Output the lines of the data below as a numbered list, leaving out any blank lines.

* START Data entries *

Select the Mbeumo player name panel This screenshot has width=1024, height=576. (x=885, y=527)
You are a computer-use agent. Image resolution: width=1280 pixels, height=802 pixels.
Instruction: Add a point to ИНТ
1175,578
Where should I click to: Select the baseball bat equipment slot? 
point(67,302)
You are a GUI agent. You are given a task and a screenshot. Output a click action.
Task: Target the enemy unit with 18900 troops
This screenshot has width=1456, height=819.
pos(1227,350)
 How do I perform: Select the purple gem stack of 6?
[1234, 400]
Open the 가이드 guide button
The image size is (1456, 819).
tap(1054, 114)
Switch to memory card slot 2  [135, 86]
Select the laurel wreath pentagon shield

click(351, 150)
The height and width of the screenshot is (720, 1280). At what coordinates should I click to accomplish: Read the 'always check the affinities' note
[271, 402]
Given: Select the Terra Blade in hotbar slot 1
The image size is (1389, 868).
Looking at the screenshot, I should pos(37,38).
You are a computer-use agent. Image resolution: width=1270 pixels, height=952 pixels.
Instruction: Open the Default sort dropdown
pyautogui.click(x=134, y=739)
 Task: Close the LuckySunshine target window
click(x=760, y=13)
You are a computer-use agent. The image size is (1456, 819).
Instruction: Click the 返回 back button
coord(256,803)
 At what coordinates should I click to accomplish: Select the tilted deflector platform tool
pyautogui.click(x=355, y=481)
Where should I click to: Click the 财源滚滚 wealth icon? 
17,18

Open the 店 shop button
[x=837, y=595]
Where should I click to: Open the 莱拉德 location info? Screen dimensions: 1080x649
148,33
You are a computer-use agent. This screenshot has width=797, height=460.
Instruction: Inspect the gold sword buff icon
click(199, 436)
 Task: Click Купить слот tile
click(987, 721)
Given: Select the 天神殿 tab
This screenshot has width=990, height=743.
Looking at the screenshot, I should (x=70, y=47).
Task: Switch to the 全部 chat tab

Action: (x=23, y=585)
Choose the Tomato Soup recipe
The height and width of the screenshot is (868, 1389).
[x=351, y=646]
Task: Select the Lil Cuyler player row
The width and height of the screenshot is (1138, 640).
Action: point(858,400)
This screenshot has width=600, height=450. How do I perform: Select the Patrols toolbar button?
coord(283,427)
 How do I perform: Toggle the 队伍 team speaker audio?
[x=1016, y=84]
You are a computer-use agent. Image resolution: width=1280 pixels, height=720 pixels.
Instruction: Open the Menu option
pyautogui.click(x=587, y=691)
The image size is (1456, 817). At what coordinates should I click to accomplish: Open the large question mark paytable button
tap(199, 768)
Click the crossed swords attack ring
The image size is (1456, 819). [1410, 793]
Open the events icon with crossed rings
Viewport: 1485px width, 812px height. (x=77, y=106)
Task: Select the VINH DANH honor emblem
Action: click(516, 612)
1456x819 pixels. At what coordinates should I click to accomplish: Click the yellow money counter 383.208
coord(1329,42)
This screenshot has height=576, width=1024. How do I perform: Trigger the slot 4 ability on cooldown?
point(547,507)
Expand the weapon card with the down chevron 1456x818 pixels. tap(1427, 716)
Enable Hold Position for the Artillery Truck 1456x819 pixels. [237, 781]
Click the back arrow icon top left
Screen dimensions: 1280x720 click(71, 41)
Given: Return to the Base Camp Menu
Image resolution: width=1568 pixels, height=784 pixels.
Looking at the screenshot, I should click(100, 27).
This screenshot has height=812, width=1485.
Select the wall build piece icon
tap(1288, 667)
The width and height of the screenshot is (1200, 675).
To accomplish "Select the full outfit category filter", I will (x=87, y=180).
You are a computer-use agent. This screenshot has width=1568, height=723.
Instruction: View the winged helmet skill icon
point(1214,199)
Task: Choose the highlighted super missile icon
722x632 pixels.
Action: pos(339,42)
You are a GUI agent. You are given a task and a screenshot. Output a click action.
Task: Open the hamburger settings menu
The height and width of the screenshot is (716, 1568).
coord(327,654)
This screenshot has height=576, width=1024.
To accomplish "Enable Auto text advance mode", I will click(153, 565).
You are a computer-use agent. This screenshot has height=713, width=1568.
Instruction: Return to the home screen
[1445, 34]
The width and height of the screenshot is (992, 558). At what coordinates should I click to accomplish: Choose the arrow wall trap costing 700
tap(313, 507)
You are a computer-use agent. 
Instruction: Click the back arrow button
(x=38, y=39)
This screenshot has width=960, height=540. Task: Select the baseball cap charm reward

* END Data entries *

Output for this exercise:
1. Select the Mbeumo player name panel This screenshot has width=1024, height=576. (x=885, y=527)
2. You are a computer-use agent. Image resolution: width=1280 pixels, height=802 pixels.
3. Instruction: Add a point to ИНТ
4. 1175,578
5. Where should I click to: Select the baseball bat equipment slot? 
6. point(67,302)
7. You are a GUI agent. You are given a task and a screenshot. Output a click action.
8. Task: Target the enemy unit with 18900 troops
9. This screenshot has width=1456, height=819.
10. pos(1227,350)
11.  How do I perform: Select the purple gem stack of 6?
12. [1234, 400]
13. Open the 가이드 guide button
14. The image size is (1456, 819).
15. tap(1054, 114)
16. Switch to memory card slot 2  [135, 86]
17. Select the laurel wreath pentagon shield
18. click(351, 150)
19. The height and width of the screenshot is (720, 1280). At what coordinates should I click to accomplish: Read the 'always check the affinities' note
20. [271, 402]
21. Given: Select the Terra Blade in hotbar slot 1
22. The image size is (1389, 868).
23. Looking at the screenshot, I should pos(37,38).
24. You are a computer-use agent. Image resolution: width=1270 pixels, height=952 pixels.
25. Instruction: Open the Default sort dropdown
26. pyautogui.click(x=134, y=739)
27.  Task: Close the LuckySunshine target window
28. click(x=760, y=13)
29. You are a computer-use agent. The image size is (1456, 819).
30. Instruction: Click the 返回 back button
31. coord(256,803)
32.  At what coordinates should I click to accomplish: Select the tilted deflector platform tool
33. pyautogui.click(x=355, y=481)
34. Where should I click to: Click the 财源滚滚 wealth icon? 
35. 17,18
36. Open the 店 shop button
37. [x=837, y=595]
38. Where should I click to: Open the 莱拉德 location info? Screen dimensions: 1080x649
39. 148,33
40. You are a computer-use agent. This screenshot has width=797, height=460.
41. Instruction: Inspect the gold sword buff icon
42. click(199, 436)
43.  Task: Click Купить слот tile
44. click(987, 721)
45. Given: Select the 天神殿 tab
46. This screenshot has width=990, height=743.
47. Looking at the screenshot, I should (x=70, y=47).
48. Task: Switch to the 全部 chat tab
49. Action: (x=23, y=585)
50. Choose the Tomato Soup recipe
51. The height and width of the screenshot is (868, 1389).
52. [x=351, y=646]
53. Task: Select the Lil Cuyler player row
54. The width and height of the screenshot is (1138, 640).
55. Action: point(858,400)
56. This screenshot has width=600, height=450. How do I perform: Select the Patrols toolbar button?
57. coord(283,427)
58.  How do I perform: Toggle the 队伍 team speaker audio?
59. [x=1016, y=84]
60. You are a computer-use agent. Image resolution: width=1280 pixels, height=720 pixels.
61. Instruction: Open the Menu option
62. pyautogui.click(x=587, y=691)
63. The image size is (1456, 817). At what coordinates should I click to accomplish: Open the large question mark paytable button
64. tap(199, 768)
65. Click the crossed swords attack ring
66. The image size is (1456, 819). [1410, 793]
67. Open the events icon with crossed rings
68. Viewport: 1485px width, 812px height. (x=77, y=106)
69. Task: Select the VINH DANH honor emblem
70. Action: click(516, 612)
71. 1456x819 pixels. At what coordinates should I click to accomplish: Click the yellow money counter 383.208
72. coord(1329,42)
73. This screenshot has height=576, width=1024. How do I perform: Trigger the slot 4 ability on cooldown?
74. point(547,507)
75. Expand the weapon card with the down chevron 1456x818 pixels. tap(1427, 716)
76. Enable Hold Position for the Artillery Truck 1456x819 pixels. [237, 781]
77. Click the back arrow icon top left
78. Screen dimensions: 1280x720 click(71, 41)
79. Given: Return to the Base Camp Menu
80. Image resolution: width=1568 pixels, height=784 pixels.
81. Looking at the screenshot, I should click(100, 27).
82. This screenshot has height=812, width=1485.
83. Select the wall build piece icon
84. tap(1288, 667)
85. The width and height of the screenshot is (1200, 675).
86. To accomplish "Select the full outfit category filter", I will (x=87, y=180).
87. You are a computer-use agent. This screenshot has width=1568, height=723.
88. Instruction: View the winged helmet skill icon
89. point(1214,199)
90. Task: Choose the highlighted super missile icon
91. 722x632 pixels.
92. Action: pos(339,42)
93. You are a GUI agent. You are given a task and a screenshot. Output a click action.
94. Task: Open the hamburger settings menu
95. The height and width of the screenshot is (716, 1568).
96. coord(327,654)
97. This screenshot has height=576, width=1024.
98. To accomplish "Enable Auto text advance mode", I will click(153, 565).
99. You are a computer-use agent. This screenshot has height=713, width=1568.
100. Instruction: Return to the home screen
101. [1445, 34]
102. The width and height of the screenshot is (992, 558). At what coordinates should I click to accomplish: Choose the arrow wall trap costing 700
103. tap(313, 507)
104. You are a computer-use agent. 
105. Instruction: Click the back arrow button
106. (x=38, y=39)
107. This screenshot has width=960, height=540. Task: Select the baseball cap charm reward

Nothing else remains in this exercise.